Adrian Wootton: Thanks, Iwona, for those fascinating and generous insights.

Now, as the moment you’ve all been waiting for draws close, I’d like to introduce our very special guest and new Jarman Award Patron…

As a Director, his work includes Bohemian Rhapsody and Rocket Man.

21:37

As an actor, his creative collaboration with Jarman, playing the key role in the iconic film Caravaggio, is so central to Jarman’s work and legacy.

21:48

I am delighted to welcome Dexter Fletcher to say a few words and to announce this year’s award.

21:57

Dexter Fletcher: Hello, I’m Dexter Fletcher. I’m very honoured to have been asked to be a patron of the Jarman Award.
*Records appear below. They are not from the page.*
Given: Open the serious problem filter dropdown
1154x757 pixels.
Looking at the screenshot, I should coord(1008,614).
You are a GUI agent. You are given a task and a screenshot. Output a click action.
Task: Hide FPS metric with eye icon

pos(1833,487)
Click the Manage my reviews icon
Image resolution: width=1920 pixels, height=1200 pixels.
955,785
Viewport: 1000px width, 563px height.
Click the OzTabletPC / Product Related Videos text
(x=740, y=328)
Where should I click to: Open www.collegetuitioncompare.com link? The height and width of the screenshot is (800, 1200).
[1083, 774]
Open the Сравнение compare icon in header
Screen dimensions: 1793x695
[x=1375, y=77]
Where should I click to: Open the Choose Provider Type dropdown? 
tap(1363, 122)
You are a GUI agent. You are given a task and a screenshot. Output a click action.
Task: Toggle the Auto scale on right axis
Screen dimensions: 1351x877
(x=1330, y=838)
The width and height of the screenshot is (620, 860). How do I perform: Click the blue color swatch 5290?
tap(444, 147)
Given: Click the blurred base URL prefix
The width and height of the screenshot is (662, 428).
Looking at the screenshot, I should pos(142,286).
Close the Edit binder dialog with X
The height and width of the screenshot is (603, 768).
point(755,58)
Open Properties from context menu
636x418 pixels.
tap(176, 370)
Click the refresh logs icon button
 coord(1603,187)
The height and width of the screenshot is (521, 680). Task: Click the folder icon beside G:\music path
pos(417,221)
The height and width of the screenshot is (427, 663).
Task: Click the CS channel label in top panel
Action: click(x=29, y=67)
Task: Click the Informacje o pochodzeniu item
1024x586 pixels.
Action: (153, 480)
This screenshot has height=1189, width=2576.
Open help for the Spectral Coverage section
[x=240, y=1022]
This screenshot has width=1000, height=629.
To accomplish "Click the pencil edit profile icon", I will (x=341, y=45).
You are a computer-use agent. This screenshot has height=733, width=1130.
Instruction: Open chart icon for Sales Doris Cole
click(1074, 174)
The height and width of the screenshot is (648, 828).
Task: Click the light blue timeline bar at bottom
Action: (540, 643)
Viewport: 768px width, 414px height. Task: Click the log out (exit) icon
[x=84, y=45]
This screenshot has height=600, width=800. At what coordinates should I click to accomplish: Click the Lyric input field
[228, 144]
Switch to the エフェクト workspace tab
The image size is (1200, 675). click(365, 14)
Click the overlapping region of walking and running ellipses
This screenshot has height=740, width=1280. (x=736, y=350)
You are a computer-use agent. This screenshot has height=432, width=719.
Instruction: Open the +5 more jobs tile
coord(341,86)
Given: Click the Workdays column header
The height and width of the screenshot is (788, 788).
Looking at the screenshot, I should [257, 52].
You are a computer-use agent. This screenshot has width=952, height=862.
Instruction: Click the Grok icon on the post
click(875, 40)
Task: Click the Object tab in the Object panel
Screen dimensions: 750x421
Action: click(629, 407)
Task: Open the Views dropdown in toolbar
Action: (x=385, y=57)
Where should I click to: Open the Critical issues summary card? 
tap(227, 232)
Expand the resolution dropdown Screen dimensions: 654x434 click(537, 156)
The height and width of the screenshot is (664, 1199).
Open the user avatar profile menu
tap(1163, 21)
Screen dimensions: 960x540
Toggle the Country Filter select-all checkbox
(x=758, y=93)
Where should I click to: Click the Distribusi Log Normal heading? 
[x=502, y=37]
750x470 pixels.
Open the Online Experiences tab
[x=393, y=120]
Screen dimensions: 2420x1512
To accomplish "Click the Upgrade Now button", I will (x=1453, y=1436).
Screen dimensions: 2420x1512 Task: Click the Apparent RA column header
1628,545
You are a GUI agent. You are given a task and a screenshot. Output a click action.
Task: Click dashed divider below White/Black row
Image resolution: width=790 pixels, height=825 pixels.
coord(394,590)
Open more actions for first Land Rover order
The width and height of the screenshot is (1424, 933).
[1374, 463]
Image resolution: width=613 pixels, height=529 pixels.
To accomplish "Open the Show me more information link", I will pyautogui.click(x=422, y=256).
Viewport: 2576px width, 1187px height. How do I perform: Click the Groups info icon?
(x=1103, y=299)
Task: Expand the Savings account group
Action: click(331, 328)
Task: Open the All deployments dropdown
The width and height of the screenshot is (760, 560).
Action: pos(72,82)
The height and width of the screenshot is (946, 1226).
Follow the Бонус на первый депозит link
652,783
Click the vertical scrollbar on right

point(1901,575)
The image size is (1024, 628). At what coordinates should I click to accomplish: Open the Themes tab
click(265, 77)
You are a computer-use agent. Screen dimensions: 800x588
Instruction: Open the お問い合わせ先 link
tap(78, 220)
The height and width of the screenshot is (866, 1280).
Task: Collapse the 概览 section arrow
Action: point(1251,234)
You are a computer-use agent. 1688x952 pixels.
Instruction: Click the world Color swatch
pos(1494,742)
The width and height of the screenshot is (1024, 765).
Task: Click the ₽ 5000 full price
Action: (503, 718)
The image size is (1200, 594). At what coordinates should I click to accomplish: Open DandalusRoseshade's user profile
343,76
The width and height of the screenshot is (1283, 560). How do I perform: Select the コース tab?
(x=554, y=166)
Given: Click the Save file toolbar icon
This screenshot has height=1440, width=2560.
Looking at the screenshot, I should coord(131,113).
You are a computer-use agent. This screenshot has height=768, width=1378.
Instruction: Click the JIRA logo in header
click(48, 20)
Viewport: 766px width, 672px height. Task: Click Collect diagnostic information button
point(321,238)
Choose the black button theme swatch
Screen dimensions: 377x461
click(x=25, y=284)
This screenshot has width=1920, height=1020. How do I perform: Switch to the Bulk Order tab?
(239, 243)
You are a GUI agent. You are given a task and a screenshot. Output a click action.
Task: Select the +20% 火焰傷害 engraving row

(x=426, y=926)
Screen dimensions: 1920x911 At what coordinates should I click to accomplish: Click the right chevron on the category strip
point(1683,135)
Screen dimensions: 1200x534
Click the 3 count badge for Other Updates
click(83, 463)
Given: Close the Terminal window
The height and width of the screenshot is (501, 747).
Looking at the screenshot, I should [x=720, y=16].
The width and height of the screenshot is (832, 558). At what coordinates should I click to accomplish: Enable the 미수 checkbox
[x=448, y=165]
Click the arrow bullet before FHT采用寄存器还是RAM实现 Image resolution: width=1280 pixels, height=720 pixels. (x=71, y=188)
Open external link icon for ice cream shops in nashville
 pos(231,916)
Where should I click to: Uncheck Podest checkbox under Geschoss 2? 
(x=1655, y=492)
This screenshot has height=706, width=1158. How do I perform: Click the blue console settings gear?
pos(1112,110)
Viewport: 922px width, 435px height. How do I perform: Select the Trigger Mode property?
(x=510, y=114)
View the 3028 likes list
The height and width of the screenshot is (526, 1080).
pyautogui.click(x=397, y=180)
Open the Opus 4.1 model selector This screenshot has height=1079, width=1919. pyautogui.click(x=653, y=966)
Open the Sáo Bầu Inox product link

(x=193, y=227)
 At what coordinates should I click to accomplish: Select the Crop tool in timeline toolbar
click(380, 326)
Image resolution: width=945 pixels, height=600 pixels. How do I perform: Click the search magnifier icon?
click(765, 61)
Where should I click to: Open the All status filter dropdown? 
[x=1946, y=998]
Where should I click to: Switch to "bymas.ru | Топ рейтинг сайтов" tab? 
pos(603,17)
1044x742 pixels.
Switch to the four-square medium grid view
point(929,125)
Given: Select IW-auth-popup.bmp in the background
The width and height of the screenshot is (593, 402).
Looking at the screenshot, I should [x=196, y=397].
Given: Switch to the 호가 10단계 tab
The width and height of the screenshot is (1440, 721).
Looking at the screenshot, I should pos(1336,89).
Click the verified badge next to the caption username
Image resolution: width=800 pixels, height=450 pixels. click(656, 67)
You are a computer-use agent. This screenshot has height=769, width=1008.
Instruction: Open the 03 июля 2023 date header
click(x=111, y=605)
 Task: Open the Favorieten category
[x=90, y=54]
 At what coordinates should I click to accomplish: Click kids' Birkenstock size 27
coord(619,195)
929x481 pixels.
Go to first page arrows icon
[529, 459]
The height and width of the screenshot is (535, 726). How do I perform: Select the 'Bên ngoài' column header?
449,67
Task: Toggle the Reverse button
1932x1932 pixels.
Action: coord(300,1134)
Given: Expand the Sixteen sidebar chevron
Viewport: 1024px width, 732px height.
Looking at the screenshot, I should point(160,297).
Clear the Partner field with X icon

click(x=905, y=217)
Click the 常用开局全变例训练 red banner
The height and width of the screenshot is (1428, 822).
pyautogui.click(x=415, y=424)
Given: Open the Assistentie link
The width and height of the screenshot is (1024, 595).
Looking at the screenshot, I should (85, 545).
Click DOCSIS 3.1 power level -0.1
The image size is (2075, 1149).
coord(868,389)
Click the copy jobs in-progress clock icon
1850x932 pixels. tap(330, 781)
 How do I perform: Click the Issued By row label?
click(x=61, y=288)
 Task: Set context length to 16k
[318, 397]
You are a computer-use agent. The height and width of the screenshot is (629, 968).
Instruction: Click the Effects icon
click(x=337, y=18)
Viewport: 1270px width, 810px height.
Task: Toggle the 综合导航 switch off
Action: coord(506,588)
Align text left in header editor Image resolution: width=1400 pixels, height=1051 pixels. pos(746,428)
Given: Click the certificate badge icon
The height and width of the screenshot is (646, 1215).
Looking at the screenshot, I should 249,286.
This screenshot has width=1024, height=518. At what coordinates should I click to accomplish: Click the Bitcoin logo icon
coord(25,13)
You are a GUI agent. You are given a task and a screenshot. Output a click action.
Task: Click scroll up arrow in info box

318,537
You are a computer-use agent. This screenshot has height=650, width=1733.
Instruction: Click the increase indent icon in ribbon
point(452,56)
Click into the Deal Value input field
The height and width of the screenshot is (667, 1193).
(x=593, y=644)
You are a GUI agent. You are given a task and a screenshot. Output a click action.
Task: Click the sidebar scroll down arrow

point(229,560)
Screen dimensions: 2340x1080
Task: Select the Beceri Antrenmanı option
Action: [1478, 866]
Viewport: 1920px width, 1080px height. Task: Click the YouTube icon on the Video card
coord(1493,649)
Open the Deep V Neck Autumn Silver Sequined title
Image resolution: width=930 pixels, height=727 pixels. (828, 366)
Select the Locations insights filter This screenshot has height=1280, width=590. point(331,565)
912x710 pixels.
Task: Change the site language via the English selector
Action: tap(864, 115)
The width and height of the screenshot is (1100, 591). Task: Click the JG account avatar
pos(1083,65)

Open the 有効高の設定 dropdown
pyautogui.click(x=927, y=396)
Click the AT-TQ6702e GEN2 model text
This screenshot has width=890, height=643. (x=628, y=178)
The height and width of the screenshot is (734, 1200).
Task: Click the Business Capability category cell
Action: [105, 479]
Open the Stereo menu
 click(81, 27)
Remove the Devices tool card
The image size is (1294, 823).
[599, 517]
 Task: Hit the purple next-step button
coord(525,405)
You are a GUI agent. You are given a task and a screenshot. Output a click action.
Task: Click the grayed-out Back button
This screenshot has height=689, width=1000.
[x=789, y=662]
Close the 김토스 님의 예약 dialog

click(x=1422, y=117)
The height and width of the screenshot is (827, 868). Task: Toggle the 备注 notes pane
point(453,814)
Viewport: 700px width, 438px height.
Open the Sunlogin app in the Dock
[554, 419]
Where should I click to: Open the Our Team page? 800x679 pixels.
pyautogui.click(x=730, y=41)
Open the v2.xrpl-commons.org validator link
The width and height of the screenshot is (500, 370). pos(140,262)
The impact of this unique director on my own career, has always been integral to me striving to keep pushing my own creative boundaries. Derek opened the door for me into the world of art, and inspiration. And I’m eternally grateful to him for that.

22:21

Derek was an innovator, and a visionary. An Award in his name, and the opportunity it gives to support and promote a new generation of artists is wonderful, fitting and extremely exciting. Great artists should always have their legacy.

22:37

So, my sincere congratulations to all on the shortlist!

23:05

Dexter Fletcher: This extraordinary and exceptional year, the shortlisted artists have decided to share the prize. They felt given the turbulence and trauma of the current times, they needed and wanted to demonstrate solidarity. Wonderful! Fantastic! I would like to invite the Film London Jarman Award 2020 artists to say a few words…

23:31

Artists’ Statement: [Subtitles on Screen]

26:31

Adrian Wootton: Thank you all for that eloquent statement and sentiment. As you can imagine, much consideration has gone into the decision this year to share the Award. But I’m sure you’ll agree, it is fitting to the current climate, and reflects the solidarity of artists and organisations right across our cultural sector. Thank you all for joining us on this virtual platform. We are very hopeful that we can meet 'in person' next year for the Film London Jarman Award 2021. But in the meantime, please do head to our website to watch the wonderful work by the shortlist artists, which will be streamed there for next 2 days. We hope that you will all stay safe and well. This has been the Film London Jarman Award 2020. Thank you and Good Night.